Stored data
————
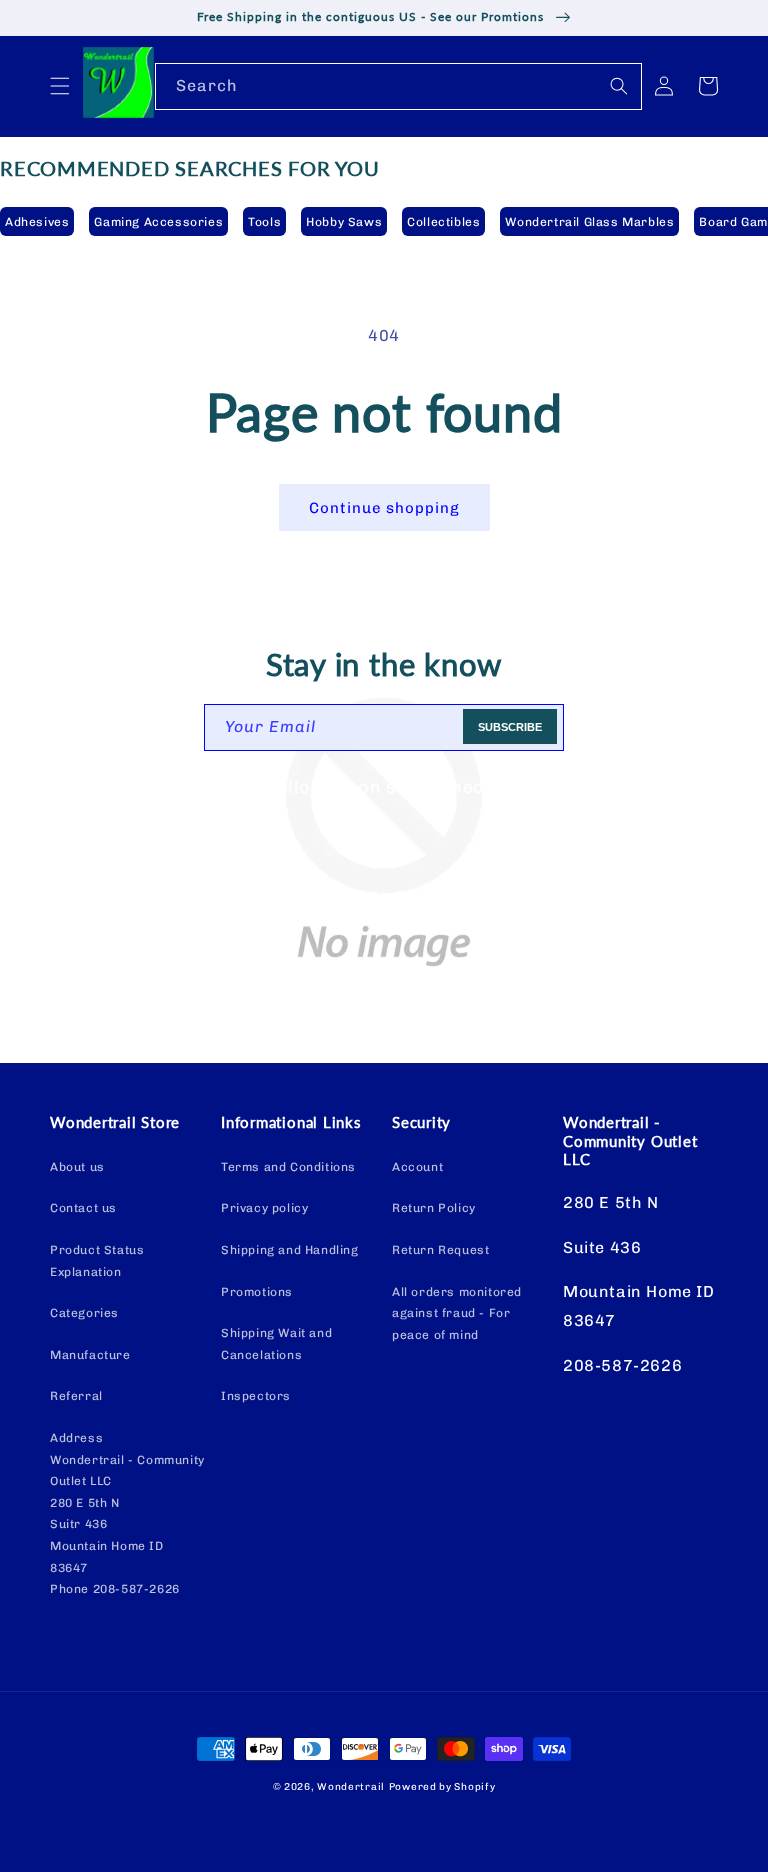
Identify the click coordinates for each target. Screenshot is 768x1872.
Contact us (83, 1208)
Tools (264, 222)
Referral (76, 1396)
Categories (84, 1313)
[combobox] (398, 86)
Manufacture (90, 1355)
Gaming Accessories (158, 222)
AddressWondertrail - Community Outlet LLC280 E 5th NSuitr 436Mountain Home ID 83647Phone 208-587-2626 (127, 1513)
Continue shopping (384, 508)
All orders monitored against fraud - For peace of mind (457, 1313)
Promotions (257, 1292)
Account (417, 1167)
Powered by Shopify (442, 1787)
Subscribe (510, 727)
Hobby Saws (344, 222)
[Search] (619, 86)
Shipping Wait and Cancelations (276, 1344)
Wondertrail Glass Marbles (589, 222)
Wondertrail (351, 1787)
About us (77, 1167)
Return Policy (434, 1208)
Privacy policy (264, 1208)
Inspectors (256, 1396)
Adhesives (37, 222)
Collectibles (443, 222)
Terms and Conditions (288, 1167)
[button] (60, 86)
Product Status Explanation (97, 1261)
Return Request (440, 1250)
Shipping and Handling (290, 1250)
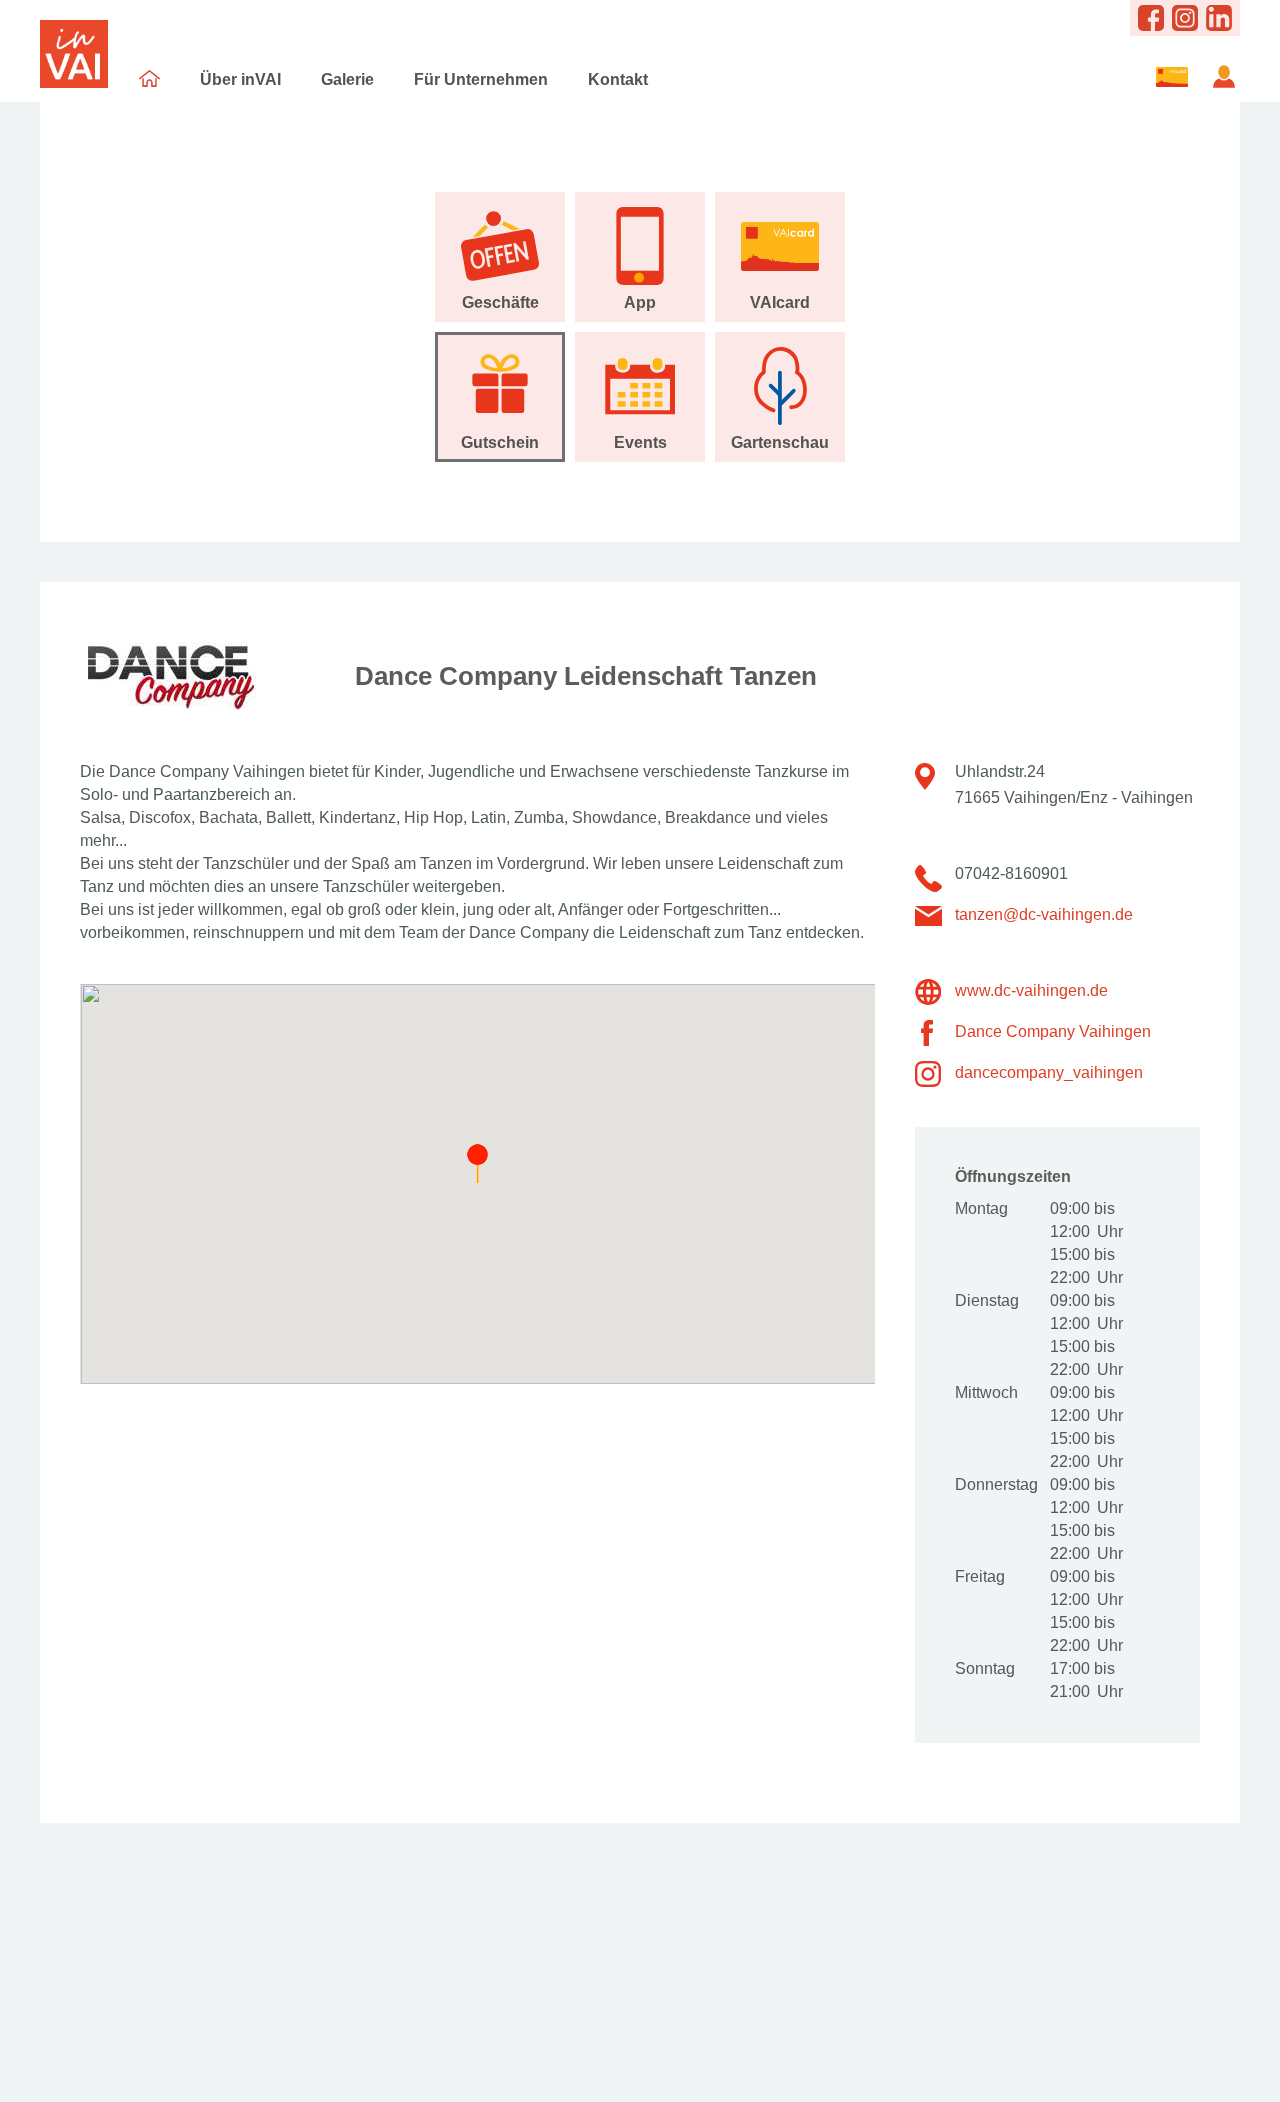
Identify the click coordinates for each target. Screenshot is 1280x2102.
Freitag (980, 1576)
————
== Problem to solve ==
Every line of the data that includes the word "Identify" should be copied.

== Solution ==
Identify the click coordinates for each target. Screenshot is 768x1872.
Identify the click coordinates for each target. Screenshot is 1280x2102.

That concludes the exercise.